Whether the transoral access for mediastinal lymph node biopsies used by TOEMS has other advantages than a scarless operation is unclear yet. It has to be considered that an operating time of nearly 160 minutes seems to be quite long. In comparison, the median time for VAMLA at our institution (ELK Berlin Chest Hospital) in 2014–2015 was 88±27 min (mean ± SD, n=55). However, despite having some practice from cadaver studies (13), the prolonged time to perform TOEMS was mainly due to the normal uncertainty accompanied with the introduction of a new surgical method and will be certainly reduced in the future. A second important issue for the assessment of TOEMS refers to the complication rate of the new procedure. Two SAEs were realized during the clinical study. One tension pneumothorax was determined, an event which was described before (22) but which is only rarely seen during mediastinoscopy since there is use of pressure-insufflated gas. The second major complication was a permanent palsy of the right recurrent laryngeal nerve. For normal mediastinoscopy, the frequency of clinically relevant palsy of the recurrent nerve was demonstrated in large retrospective series to be less than 1%. However, when using pre- and postoperative laryngoscopy for the determination of palsy of the recurrent nerve, the rate of this complication was increased up to 6.5% (23,24). In TOEMS we realized one patient with a postoperative palsy of the right laryngeal nerve. This complication is not very common, since mostly the left recurrent laryngeal nerve is affected after mediastinoscopy (25). Therefore, the determined palsy of the right laryngeal nerve after TOEMS was most likely a problem of anatomical preparation and should be considered with caution in future studies.

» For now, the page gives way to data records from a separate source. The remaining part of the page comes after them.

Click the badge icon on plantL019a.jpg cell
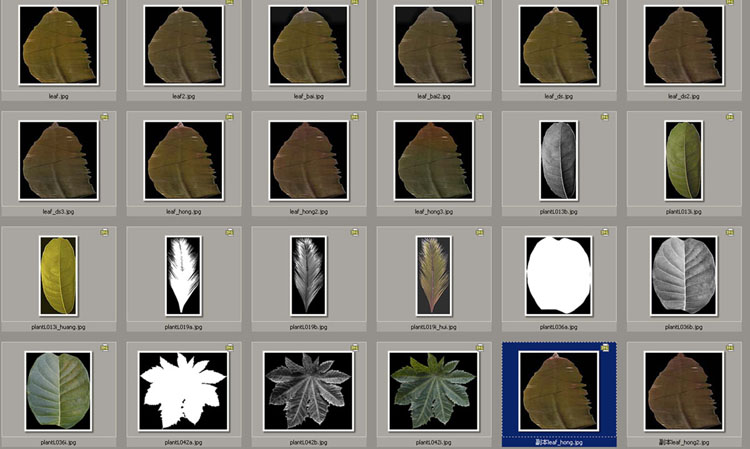230,232
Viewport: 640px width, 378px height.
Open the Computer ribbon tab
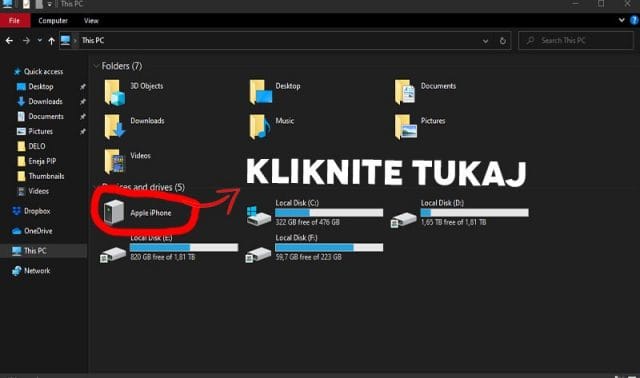(53, 20)
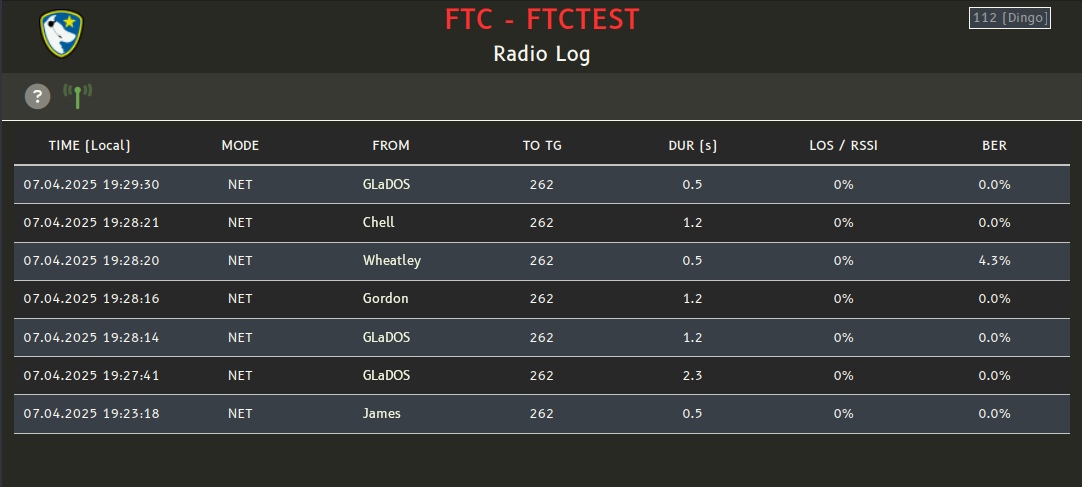1082x487 pixels.
Task: Sort by TIME [Local] column header
Action: [x=89, y=146]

Summarizing our results, TOEMS based on NOTES was shown for the first time to be a feasible and safe transoral approach for mediastinal lymph node biopsies in patients with unknown mediastinal lymphadenopathy. The main advantage of the new procedure is a surgical approach which leaves no scars. Further trials are needed to evaluate whether TOEMS is equivalent to VAM in respect to morbidity as well as in regard to the negative predictive value and accuracy for the detection of mediastinal lymph node metastases.
Acknowledgements
The study was supported by the KARL STORZ GmbH (Tuttlingen, Germany) supplying surgical instruments and by inomed Medizintechnik GmbH (Teningen, Germany) who provided the equipment for monitoring the recurrent laryngeal nerve.
Footnote
Conflicts of Interest: The authors have no conflicts of interest to declare.
Ethical Statement: The phase I proof-of-concept study was approved by the ethics committee of the Berliner Ärztekammer, Berlin, Germany (Eth-02/10). Informed written consent was obtained from all patients. The study was registered at the German Clinical Trials Register (DRKS00009886).